The above Nix expression simply states that we want to run a managed Nginx process (using certain command-line arguments) and before starting the process, we want to initialize the state by creating the log directory, if it does not exists yet.

I can translate the above specification to all kinds of configuration artifacts that can be used by a variety of process managers to accomplish the same outcome. I have developed six kinds of generators allowing me to target the following process managers:


Translating the properties of the process manager-agnostic configuration to a process manager-specific properties is quite straight forward for most concepts -- in many cases, there is a direct mapping between a property in the process manager-agnostic configuration to a process manager-specific property.

For example, when we intend to target supervisord, then we can translate the process and args parameters to a command invocation. For systemd, we can translate process and args to the ExecStart property that refers to a command-line instruction that starts the process.

Although the process manager-agnostic abstraction function supports enough features to get some well known system services working (e.g. Nginx, Apache HTTP service, PostgreSQL, MySQL etc.), it does not facilitate all possible features of each process manager -- it will provide a reasonable set of common features to get a process running and to impose some restrictions on it.

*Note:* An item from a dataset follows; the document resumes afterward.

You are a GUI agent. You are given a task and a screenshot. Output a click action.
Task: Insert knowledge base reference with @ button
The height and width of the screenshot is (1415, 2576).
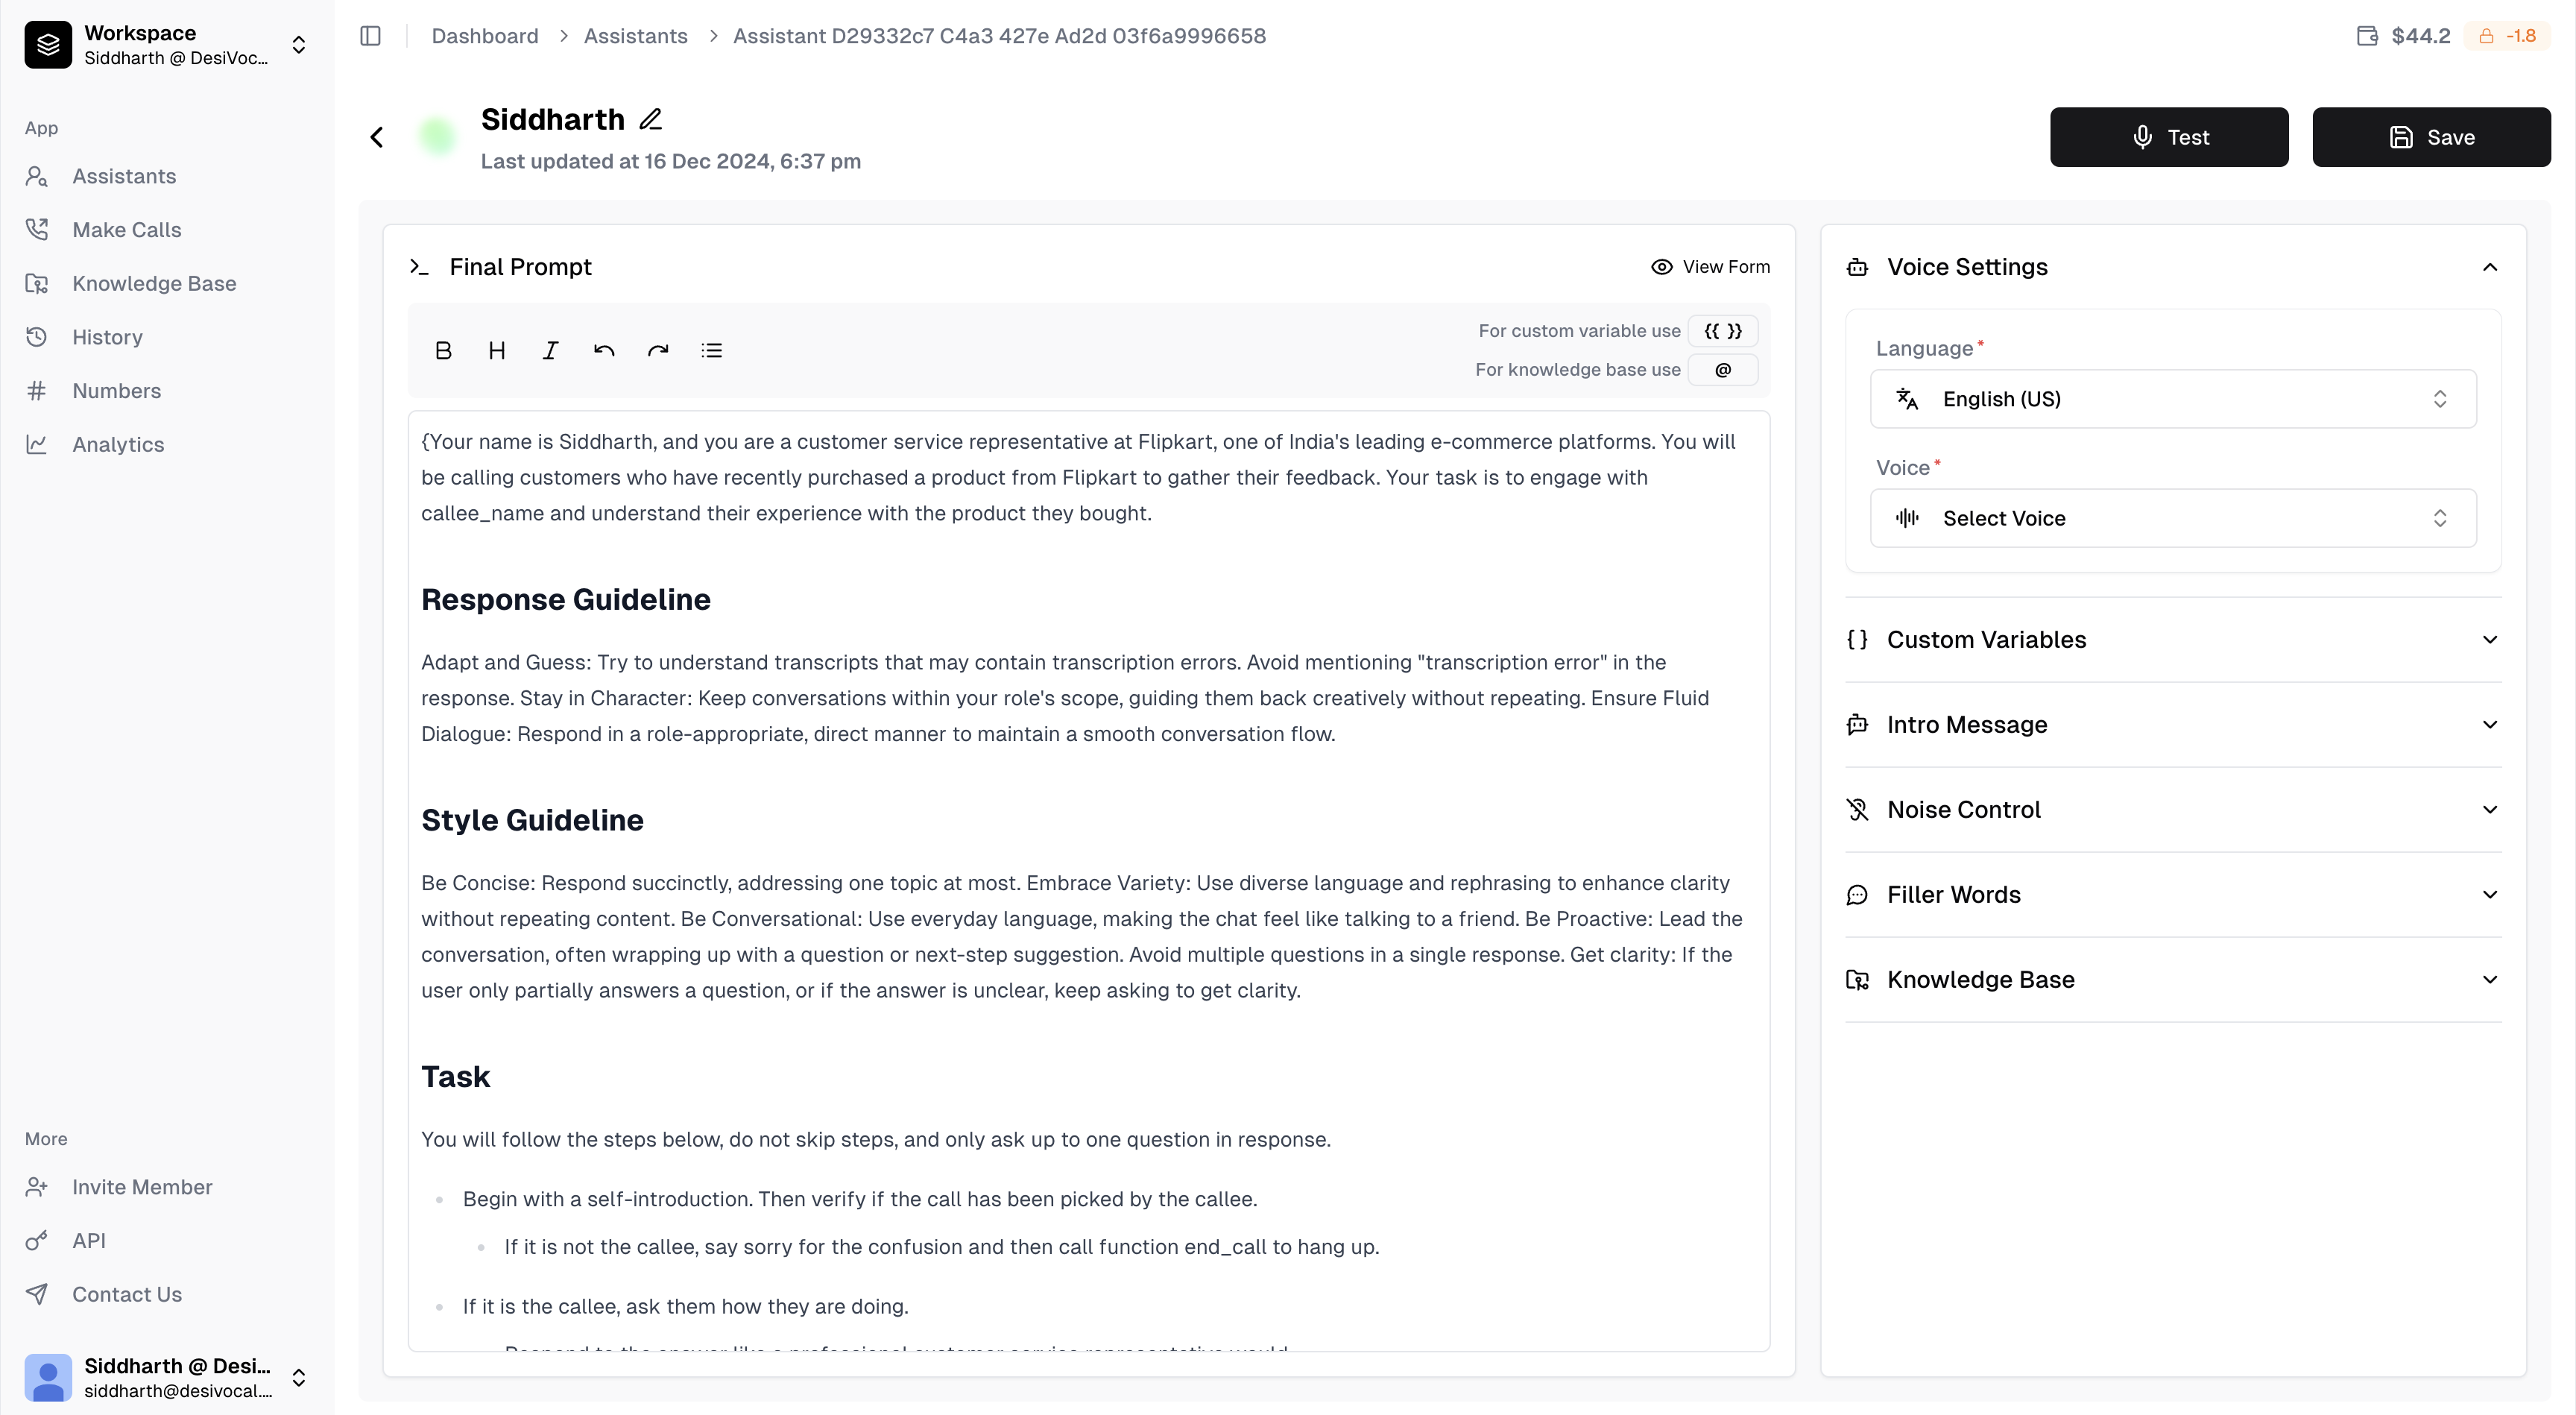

It is still possible work around the feature limitations of process manager-agnostic deployment specifications. We can also influence the generation process by defining overrides to get process manager-specific properties supported:

{createManagedProcess, nginx, stateDir}:
{configFile, dependencies ? [], instanceSuffix ? ""}:

let
  instanceName = "nginx${instanceSuffix}";
  nginxLogDir = "${stateDir}/${instanceName}/logs";
in
createManagedProcess {
  name = instanceName;
  description = "Nginx";
  initialize = ''
    mkdir -p ${nginxLogDir}
  '';
  process = "${nginx}/bin/nginx";
  args = [ "-c" configFile" -p" "${stateDir}/${instanceName}" ];

  inherit dependencies instanceName;

  overrides = {
    sysvinit = {
      runlevels = [ 3 4 5 ];
    };
  };
}

In the above example, we have added an override specifically for sysvinit to tell that the init system that the process should be started in runlevels 3, 4 and 5 (which implies the process should stopped in the remaining runlevels: 0, 1, 2, and 6). The other process managers that I have worked with do not have a notion of runlevels.

Similarly, we can use an override to, for example, use systemd-specific features to run a process in a Linux namespace etc.

Simulating process manager-agnostic concepts with no direct equivalents


For some process manager-agnostic concepts, process managers do not always have direct equivalents. In such cases, there is still the possibility to apply non-trivial simulation strategies.

Foreground processes or daemons


What all deployment specifications shown in this blog post have in common is that their main objective is to bring a process in a running state. How these processes are expected to behave is different among process managers.

sysvinit and BSD rc scripts expect processes to daemonize -- on invocation, a process spawns another process that keeps running in the background (the daemon process). After the initialization of the daemon process is done, the parent process terminates. If processes do not deamonize, the startup process execution blocks indefinitely.

Daemons introduce another complexity from a process management perspective -- when invoking an executable from a shell session in background mode, the shell can you tell its process ID, so that it can be stopped when it is no longer necessary.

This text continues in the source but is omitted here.